Inilah yang dinamakan dengan gibthah, yaitu bercita-cita untuk bisa mendapatkan nikmat seperti orang lain tanpa disertai keinginan akan hilangnya nikmat tersebut dari orang lain itu. Ungkapan dengki dalam hadits ini adalah ungkapan isti'arah, yaitu menggunakan ungkapan yang bukan ditujukan pada maksud sesungguhnya.
Rasulullah shallallahu 'alaihi wasallam telah menerangkan maksud sabda beliau itu pada hadits Abu Kabsyah Al-Anmari, beliau bersabda:
“Perumpamaan umat ini bagaikan empat orang, yaitu: Seseorang yang Allah berikan kepadanya harta dan ilmu, lalu ia berbuat terhadap hartanya itu sesuai dengan ilmunya; dan Seseorang yang Allah berikan kepadanya ilmu tanpa memberinya harta, lalu ia berkata: ‘Wahai Tuhanku seandainya aku memiliki harta sebagaimana yang dimiliki Fulan maka aku pasti akan berbuat terhadap harta itu sebagaimana yang ia lakukan pada hartanya’, kedua orang itu akan mendapatkan ganjaran pahala yang sama. (Orang kedua ini berkehendak agar ia dapat memiliki harta sebagaimana orang yang pertama agar dapat berbuat seperti apa yang diperbuat orang pertama tanpa adanya keinginan hilangnya kenikmatan yang ada pada orang pertama); dan seseorang yang Allah berikan kepadanya harta tanpa memberinya ilmu, maka ia menggunakan harta itu dalam melakukan perbuatan maksiat pada Allah, serta seseorang yang Allah tidak memberi kepadanya ilmu juga tidak memberi kepadanya harta, lalu ia berkata: ‘Seandainya aku memiliki harta seperti yang dimiliki Fulan, maka aku pasti akan menggunakan harta itu sebagimana yang dilakukan Fulan dalam melakukan maksiat’, kedua orang ini mendapat ganjaran dosa yang sama”. Hadits ini diriwayatkan oleh Ibnu Majah dan At-Tirmidzi.
Di sini Rasulullah shallallahu 'alaihi wasallam mencela keinginan orang itu karena perbuatan maksiatnya dan bukan dari segi keinganannya untuk memiliki harta seperti yang dimiliki orang lain, jadi dibolehkan bagi seseorang untuk bercita-cita memiliki nikmat sebagaimana yang dinikmati orang lain selama ia tidak menghendaki hilangnya nikmat yang ada pada orang lain itu, bahkan jika itu berupa nikmat agama seperti keimanan, shalat, zakat dan lain-lain maka bersaing atau iri dalam hal seperti ini adalah wajib hukumnya.
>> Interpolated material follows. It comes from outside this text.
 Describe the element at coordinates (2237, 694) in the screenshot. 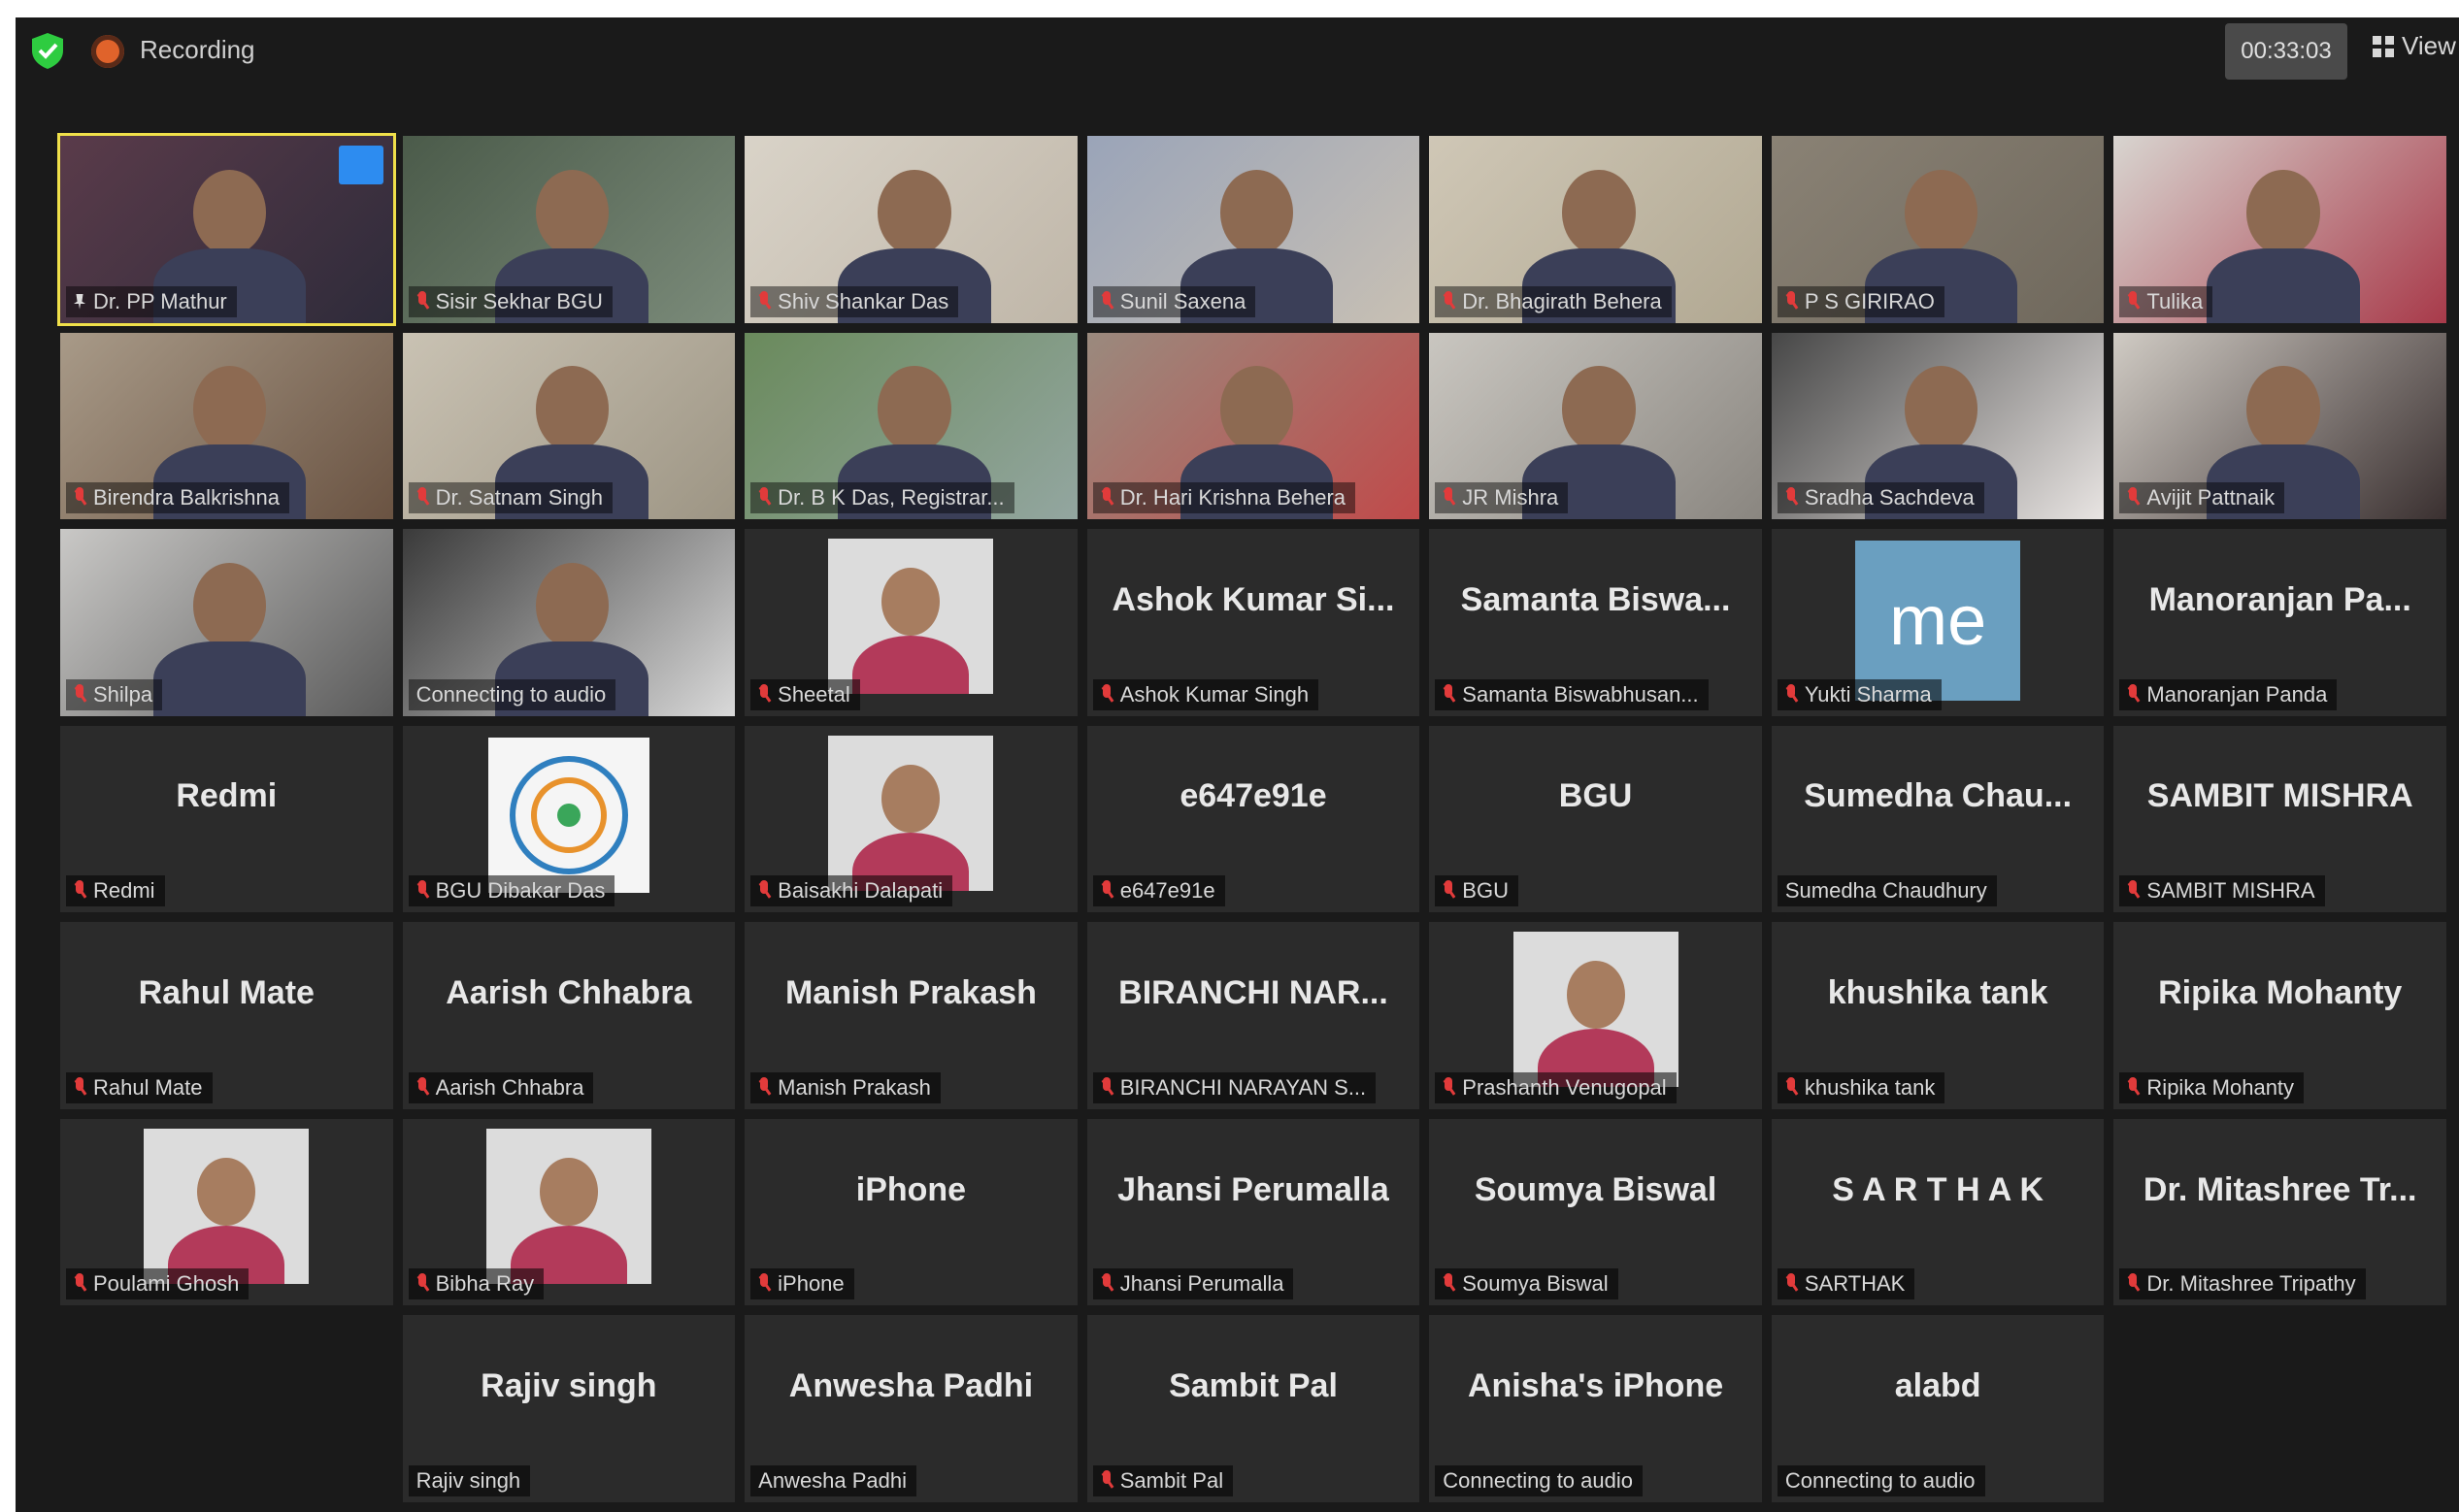

I see `participant-name-label: Manoranjan Panda` at that location.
Sementara jika nikmat itu berupa keutamaan-keutamaan seperti menafkahkan harta dalam kebaikan serta shadaqah maka bersaing atau iri dalam hal ini adalah sunnah hukumnya, dan jika nikmat itu berupa hal yang bersifat mubah maka bersaing atau iri dalam hal itu adalah mubah hukumnya.